[The Borgias by Alexandre Dumas Pere]@TWC D-Link bookThe Borgias CHAPTER V 19/37
The Cardinals Colonna and Savelli followed immediately after, and behind them came Prospero and Fabrizia Colonna, and all the Italian princes and generals who had thrown in their lot with the conqueror, and were marching intermingled with the great French lords. For a long time the crowd that had collected to see all these foreign soldiers go by, a sight so new and strange, listened uneasily to a dull sound which got nearer and nearer.
The earth visibly trembled, the glass shook in the windows, and behind the king's escort thirty-six bronze cannons were seen to advance, bumping along as they lay on their gun-carriages.
These cannons were eight feet in length; and as their mouths were large enough to hold a man's head, it was supposed that each of these terrible machines, scarcely known as yet to the Italians, weighed nearly six thousand pounds.

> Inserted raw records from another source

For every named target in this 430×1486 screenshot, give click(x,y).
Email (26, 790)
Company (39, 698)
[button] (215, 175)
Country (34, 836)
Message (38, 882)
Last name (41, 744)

After the cannons came culverins sixteen feet long, and then falconets, the smallest of which shot balls the size of a grenade.
This formidable artillery brought up the rear of the procession, and formed the hindmost guard of the French army. It was six hours since the front guard entered the town; and as it was now night and for every six artillery-men there was a torch-bearer, this illumination gave to the objects around a more gloomy character than they would have shown in the sunlight.